Friday, January 05, 2007

Some thoughts on what Makes Education Catholic

I'm starting to dig some of my favorite old posts from some e-mail lists I've belonged to for years. This is from January 16, 1999 (from the Catholic Classical Education e-mail list)...

I think there's a lot of confusion and disagreement among Catholic
homeschoolers today about what materials are appropriate for a truly
Catholic education. Many people feel that a greater quantity of Catholic
books automatically makes a more Catholic and therefore better
education. I've even heard discussions in which homeschoolers judged
homeschool programs according to whether they used a Catholic or a
Protestant Mathematics text!

I think many of these conversations show a lack of understanding of what
it means to be Catholic. Math doesn't become a Catholic subject when you
use religious objects in the word problems. Math is an important subject
for Catholics to study first of all because we are interested in the
truth. (And the truth is not limited to religious and spiritual things -
we learn about God from studying his handiwork). Math is also
important for understanding order in God's creation and training the
mind to think logically and handle tough problems which will be useful
for learning about God in philosophy and theology. People who think that
Math programs should be "Catholic" (i.e. religious in content) may fall
into the error of trivializing the true purpose of studying the subject.
It is also very dangerous to send your children the message that
everything Catholic is good and everything that is not Catholic is bad.

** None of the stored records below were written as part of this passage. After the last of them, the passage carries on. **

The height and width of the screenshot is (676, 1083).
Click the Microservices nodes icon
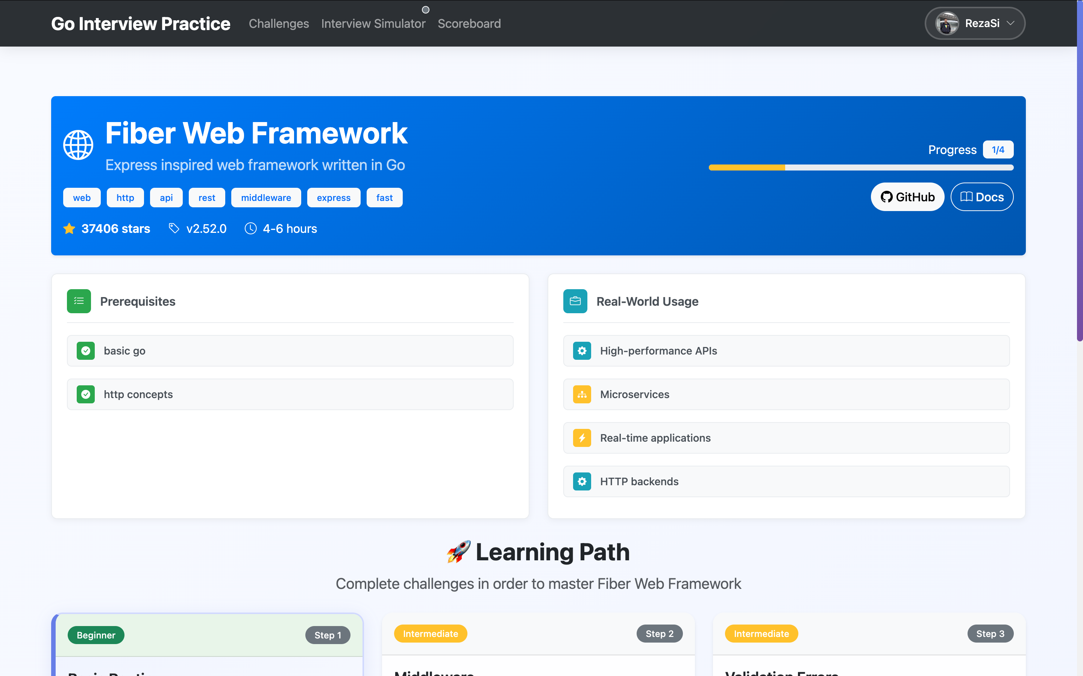point(582,394)
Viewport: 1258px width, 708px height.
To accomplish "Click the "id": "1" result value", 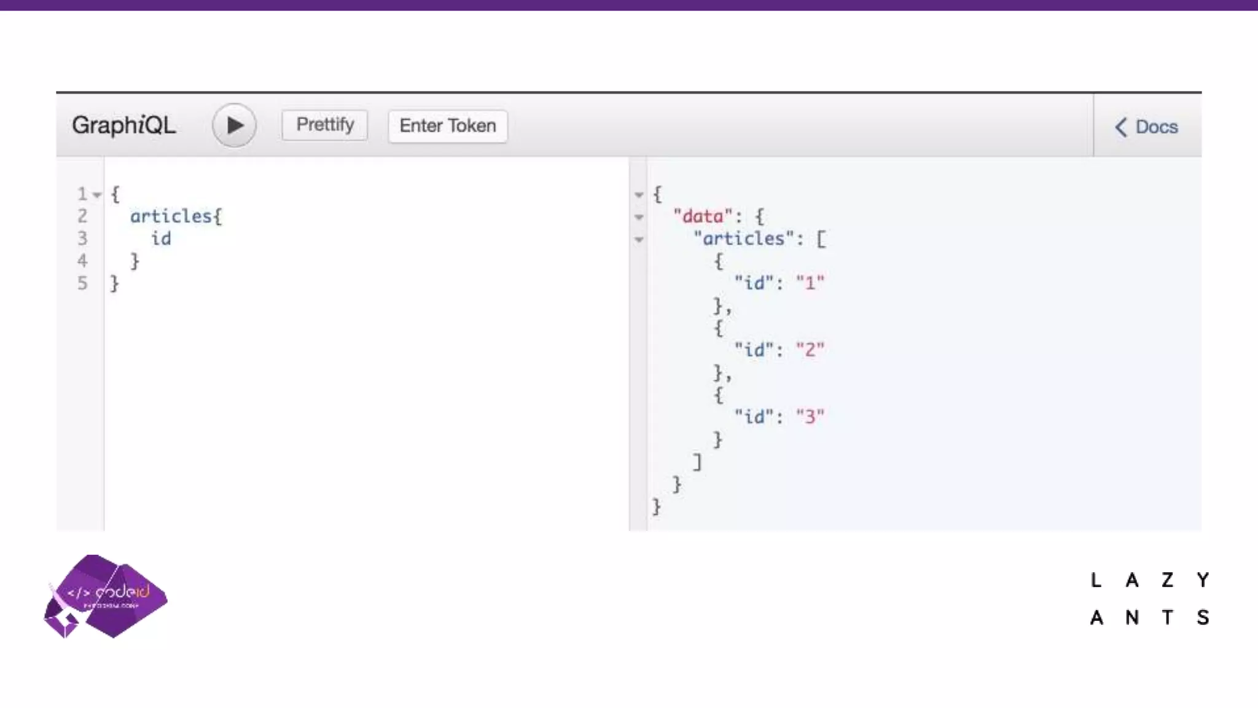I will (x=810, y=283).

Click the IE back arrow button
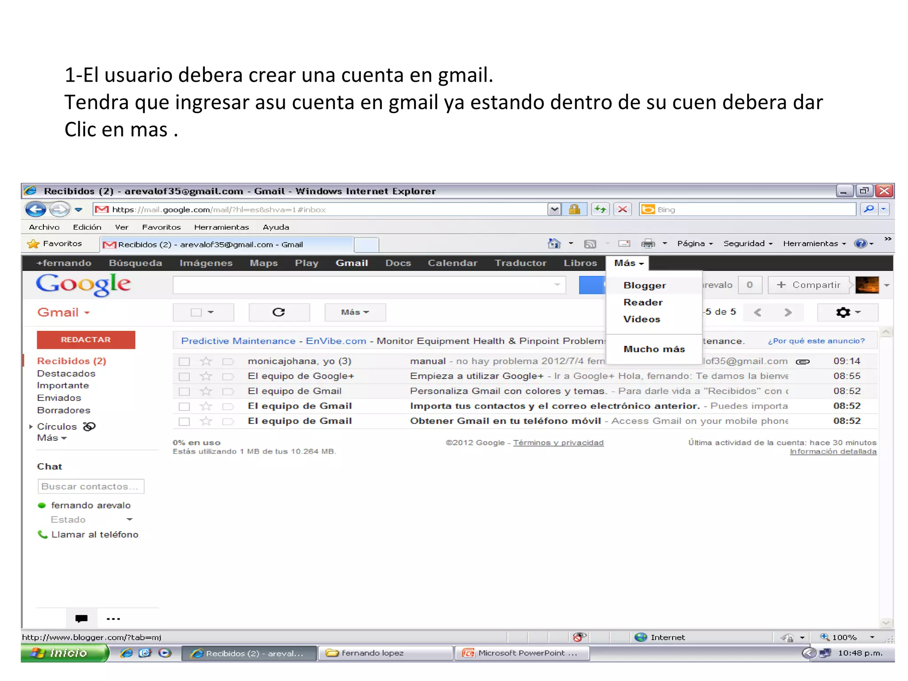[36, 209]
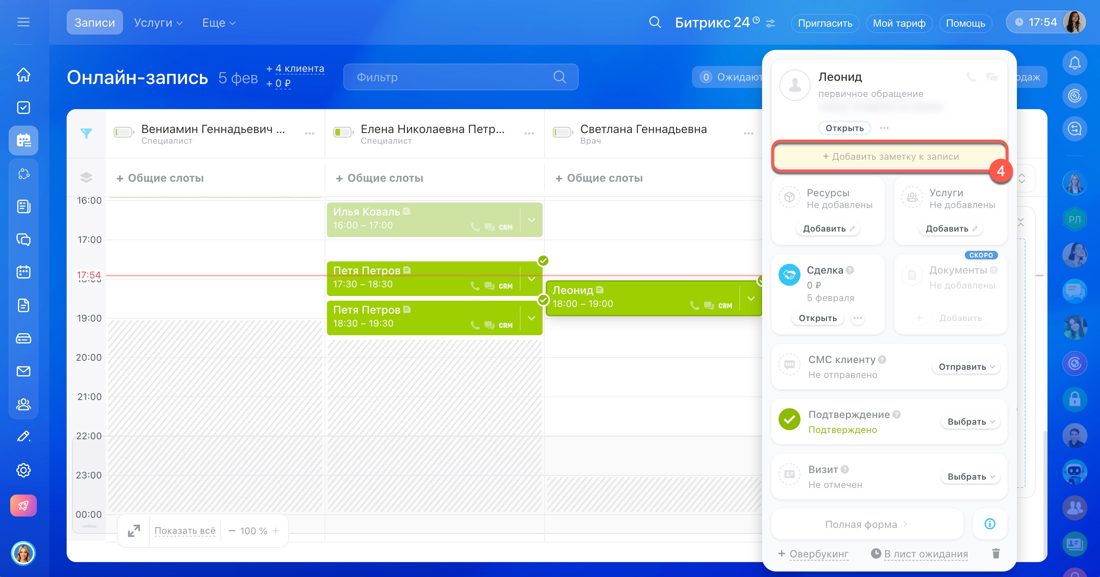1100x577 pixels.
Task: Open the СМС клиенту Отправить dropdown
Action: (x=966, y=367)
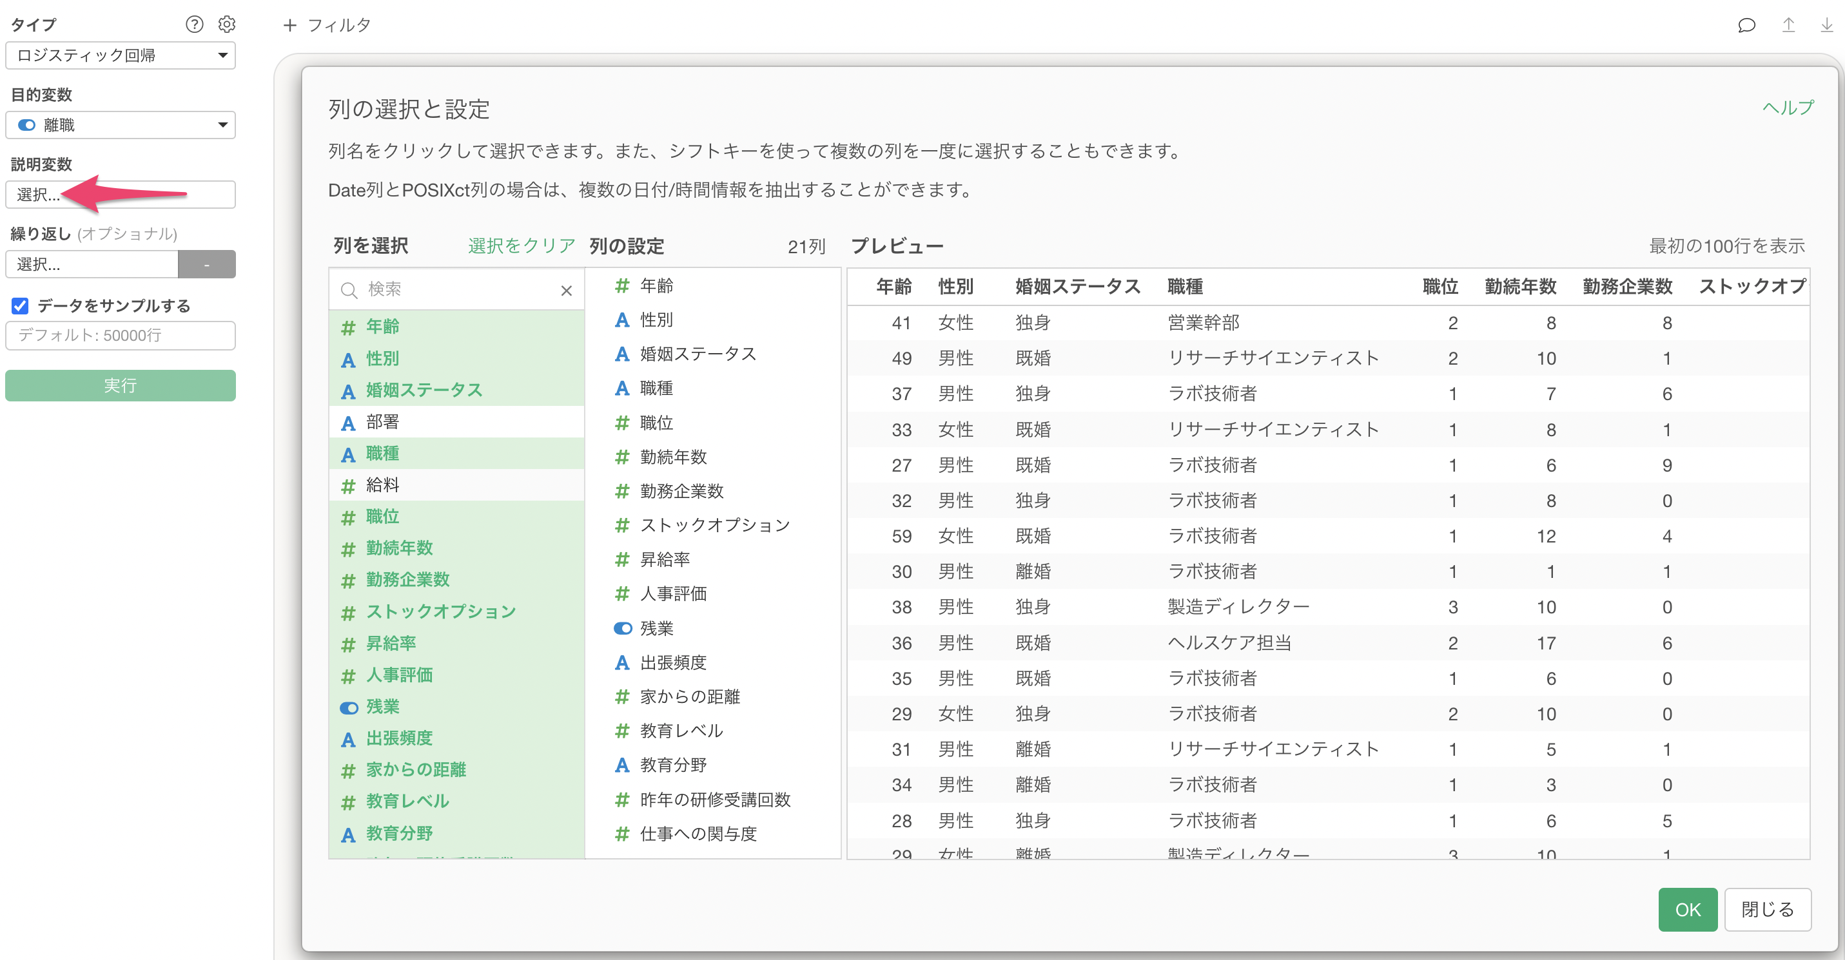Click the plus icon to add filter

point(289,25)
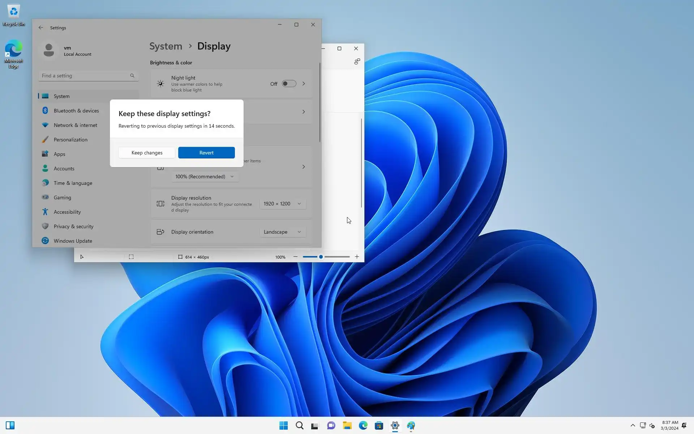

To be sure many Catholic texts, such as the American Cardinal Readers
and Catholic National Readers include material that is not specifically
Catholic and contain excellent religious selections as well. Similarly,
a good Catholic History book will include the contributions of great
Catholics and the role of God in History (which are ignored in secular
texts), but they will also cover in an honest way the non-Catholics who
played an important role in History.

So what makes education truly Catholic? I think the first thing that is
necessary is that we're aiming in the right direction. Dr. Ronald
McArthur, the founder of Thomas Aquinas College, said that "all learning
is for the sake of knowing Christ." When I first heard that I was really
surprised, because I didn't see how Math and Science were ordered to
knowing God. Now I see that we have to try to keep our sights on the
final goal even when we're doing our day to day stuff that can seem
non-essential. I think having conversations with the children about the
purpose of education from a Catholic standpoint is probably a good idea
too.

As far as choosing materials for a Catholic education, we have to look
for ones that are authentically Catholic (even if they don't contain
religious content) rather than ones that are merely trying to look
Catholic. ...

I also agree that we can't shelter our children from everything that is
in this world. We must prepare and train them to be able to handle well
the problems that they will face. For example, you can't prevent your
children from ever having any conflicts with each other. You can,
however, by example, prayer, etc., teach them how to control their
anger, compromise when necessary, play fairly, etc. One of the
advantages to homeschooling is that you have the opportunity to know and
understand your children so much better and you have the time to "talk
them through" the little things that matter. You can also have control
the exposure they have to the outside world so that it can be handled in
manageable chunks. BTW - We did take our children to see "Prince of
Egypt" which we all enjoyed.

I hope the above makes sense, because I've gotta run and take care of
the kids.

God Bless,

Alicia Van Hecke

4 comments:

Matilda said...

Would you mind doing a quick run through of the materials you use to homeschool?
I have been struggling with this exact issue for a while now. History is one that really bothers me because it seems as though the Catholic programs present the Church in a "can do no wrong" light. I would appreciate help in this area so if you could squeeze it in when you get a break, could you expound?

Love2Learn Mom said...

We use a wide variety of materials to try to keep our perspective from being too narrow - including a lot of Catholic materials. The best place I can start you at is my history reading blog. As far as textbooks go, I tend to favor the Catholic History Textbook series, but I also should admit that I might be considered biased as my brother-in-law runs that project.

Love2Learn Mom said...

I will try to get to more of you question soon too.

Kristen Laurence said...

This is an important discussion to have. I think you hit the nail on the head when you mentioned seeking the truth in education. Thank you for posting this!